The first Abbot of Beaulieu was Hugh, and the last Thomas Stephens, elected in 1535. In the following year the abbey, with its annual revenue of £326, was granted to Thomas Wriothesley, afterwards Earl of Southampton. It passed later through the Dukes of Montagu to the Dukes of Buccleuch; and Lord Montagu of Beaulieu, the Duke of Buccleuch’s nephew, now (1907) owns it. He resides in the old gatehouse of the abbey, which has been care-fully restored. Little else remains of the domestic buildings, except the fine early English refectory, used as the parish church. The cloisters are in ruins, but the guest-house dormitory still exists, and has been restored. Not a stone is left of the beautiful church, 335 feet long, with a nave of nine bays, transepts, tower, and double-aisled choir with circular apse, of a purely Continental type most unusual in England. The late Duke of Buccleuch had the foundations of the church, with every column and buttress, carefully traced out and marked in sand. Netley Abbey, on the other side of Southampton Water, was founded from Beaulieu in 1239, by Henry III.

D. O. HUNTER-BLAIR.

Beaune, RENAUD DE, a French Bishop, b. in 1527 at Tours; d. 1606 in Paris. Before entering the ecclesiastical state he held secular positions such as Councillor of Parliament and Chancellor of Francis of Valois, Duke of Touraine. The royal court greatly favored him and appointed him to numerous ecclesiastical offices. In 1568, he became Bishop of Mende and in 1581, Archbishop of Bourges. King Henry IV of France named him his grand almoner in 1591 and appointed him to the Archbishopric of Sens in 1595; but the pope did not confirm the appointment until 1602. He was a member of the commission instituted by Henry IV in 1600 to reform the University of Paris. By his contemporaries, Renaud de Beaune was considered one of the greatest orators of the time. Posterity rated his work for the pacification of France higher than his oratorical talent. It was his influence that led to the successful issue of the conference of Suresnes, near Paris, in 1593. He promised the conversion of Henry IV and brought about peace between the latter and the “League“. He received the abjuration of the king, and, although the absolution of an excommunicated prince was reserved to the pope, absolved him, July, 1593, on condition, however, that the approval of the Roman authorities should be obtained.
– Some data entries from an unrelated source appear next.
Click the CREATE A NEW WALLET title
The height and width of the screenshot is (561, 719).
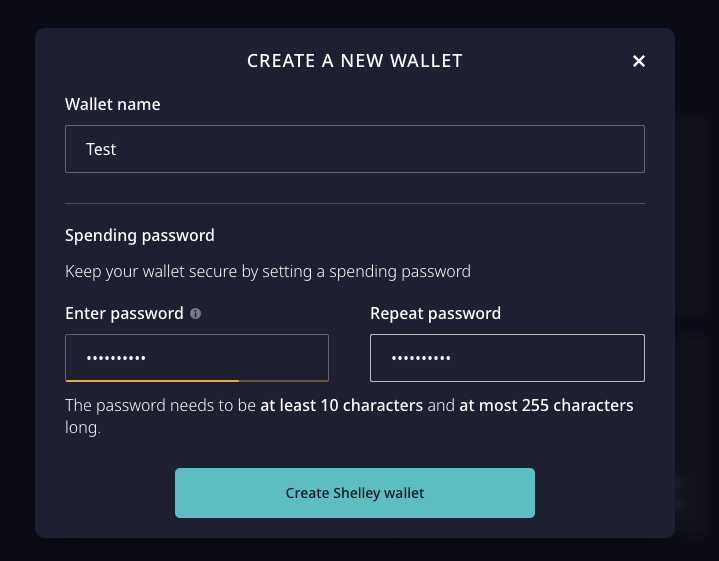pyautogui.click(x=355, y=61)
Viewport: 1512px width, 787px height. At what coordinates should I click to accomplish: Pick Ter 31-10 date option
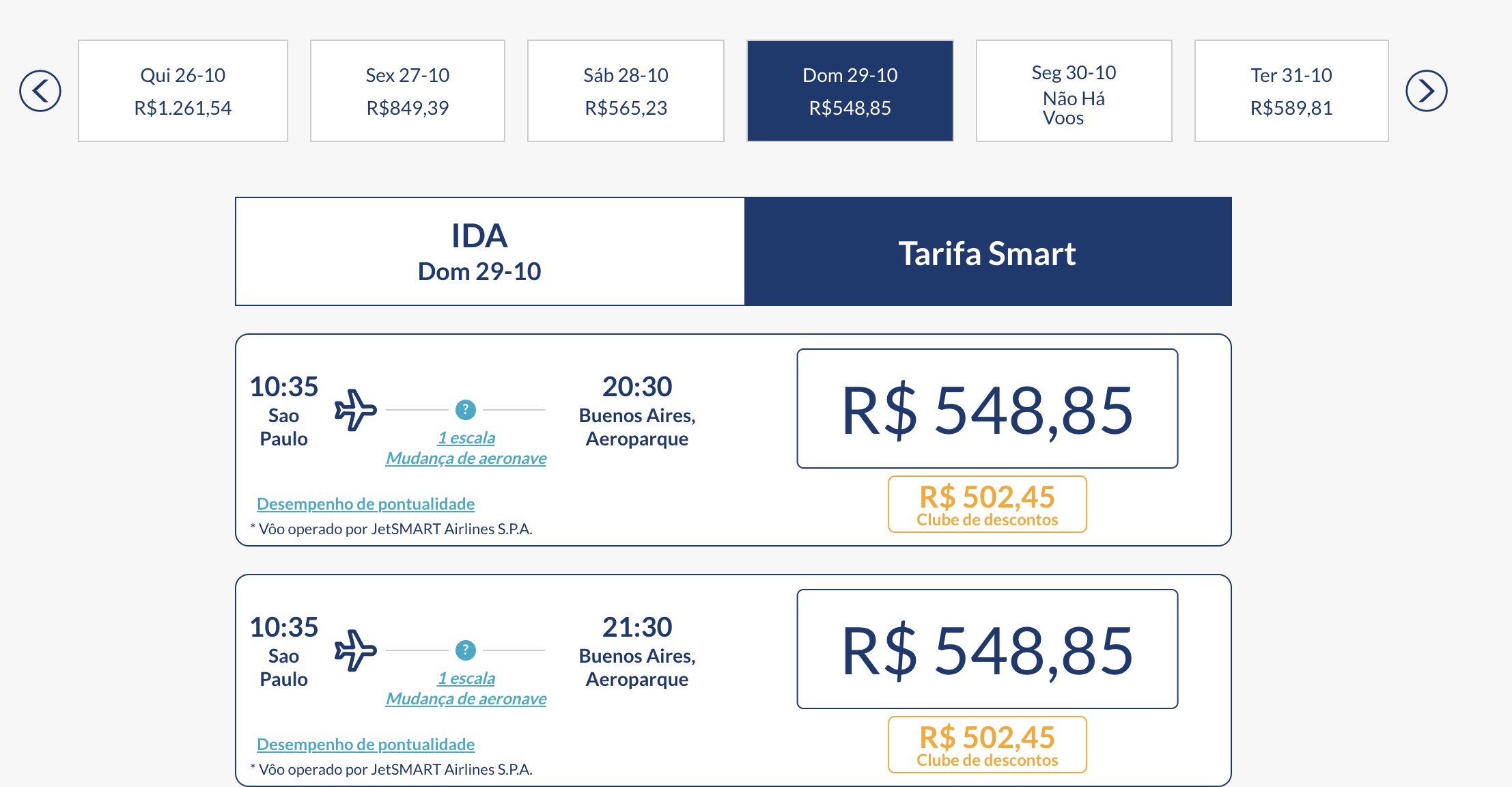[1291, 91]
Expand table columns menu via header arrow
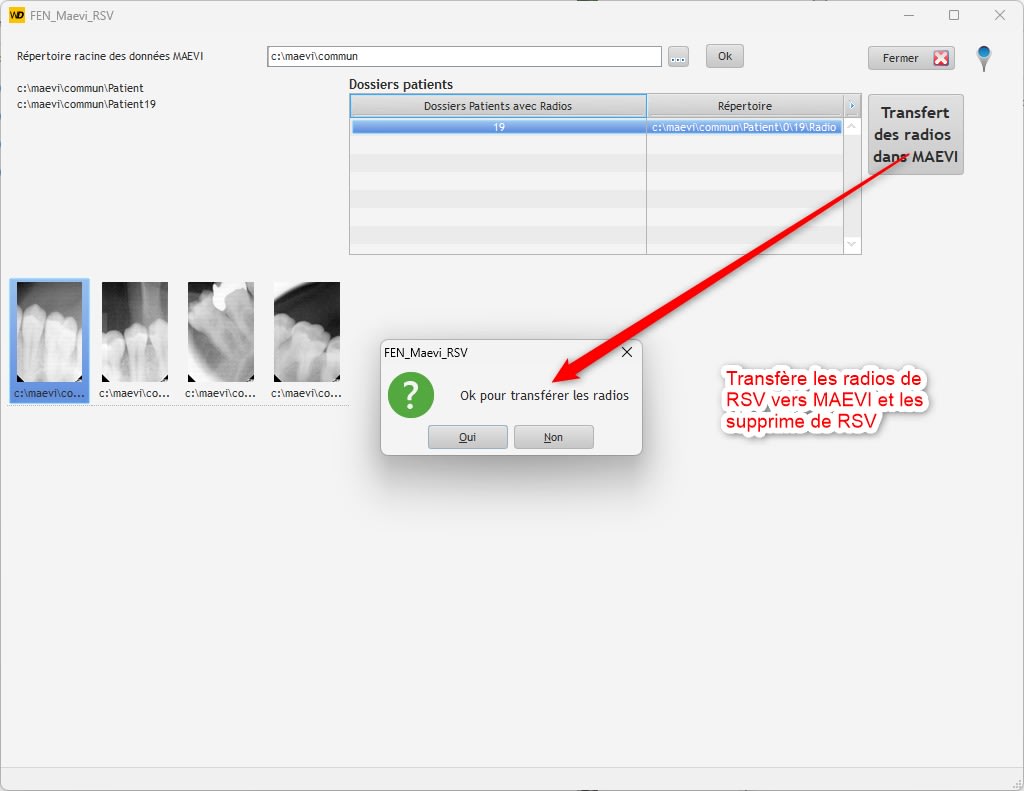 (x=852, y=106)
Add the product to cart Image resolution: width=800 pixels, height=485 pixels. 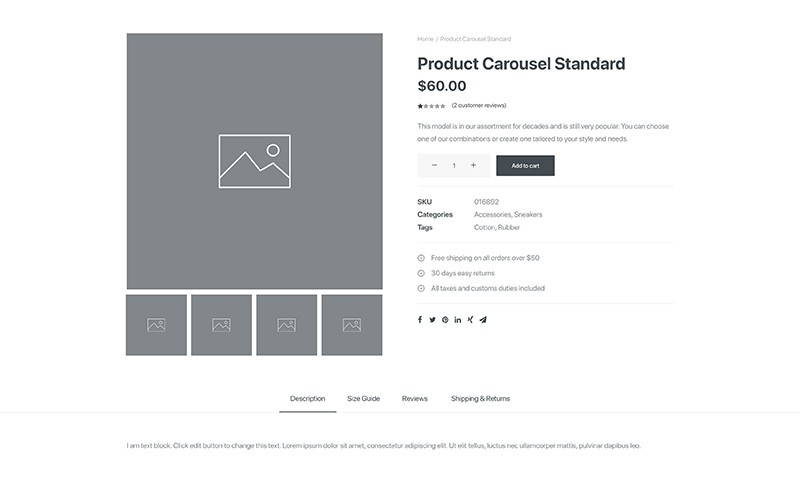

In spite of this condition the absolution was invalid, and the action of the archbishop caused, at least partly, the delay in obtaining the papal confirmation of his nomination to the See of Sens. The principal works of de Beaune are: (I) Some discourses, among them funeral orations on Mary, Queen of Scots (1587), and on Queen Catharine de Medici (1589); (2) translation of the Psalms of David into French (Paris, 1575, 1637); (3) “La reformation de l’universite de Paris (1605, 1667).